> [HOW TO COMPLETE THIS TASK] All lines below starting at the one that holds "The image size is (367, 331)." and ending at the one that holds "the title bar" should be printed exactly, ends included. Pictures should not be printed, nor anything else.

> [INFORMATION GIVEN]
*** Block opens ***

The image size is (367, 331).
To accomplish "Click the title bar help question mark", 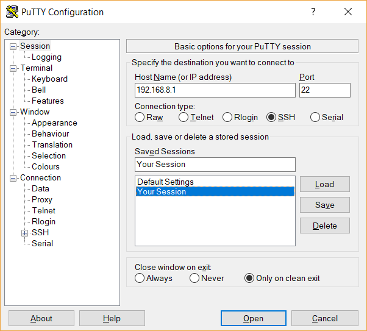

*** Block closes ***
*** Block opens ***

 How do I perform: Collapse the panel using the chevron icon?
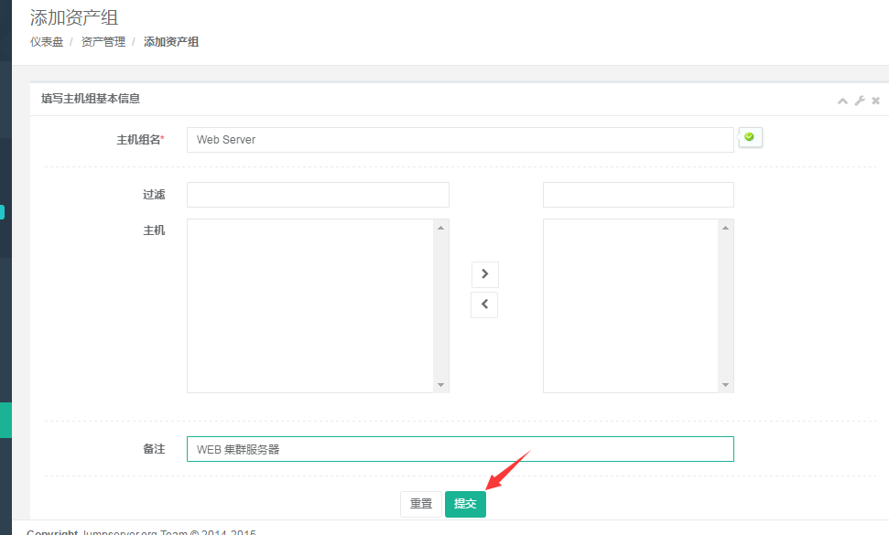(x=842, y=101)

*** Block closes ***
*** Block opens ***

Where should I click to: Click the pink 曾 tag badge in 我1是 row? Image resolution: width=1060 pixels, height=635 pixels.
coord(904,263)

*** Block closes ***

> [TASK RESPONSE]
The image size is (367, 331).
To accomplish "Click the title bar help question mark", 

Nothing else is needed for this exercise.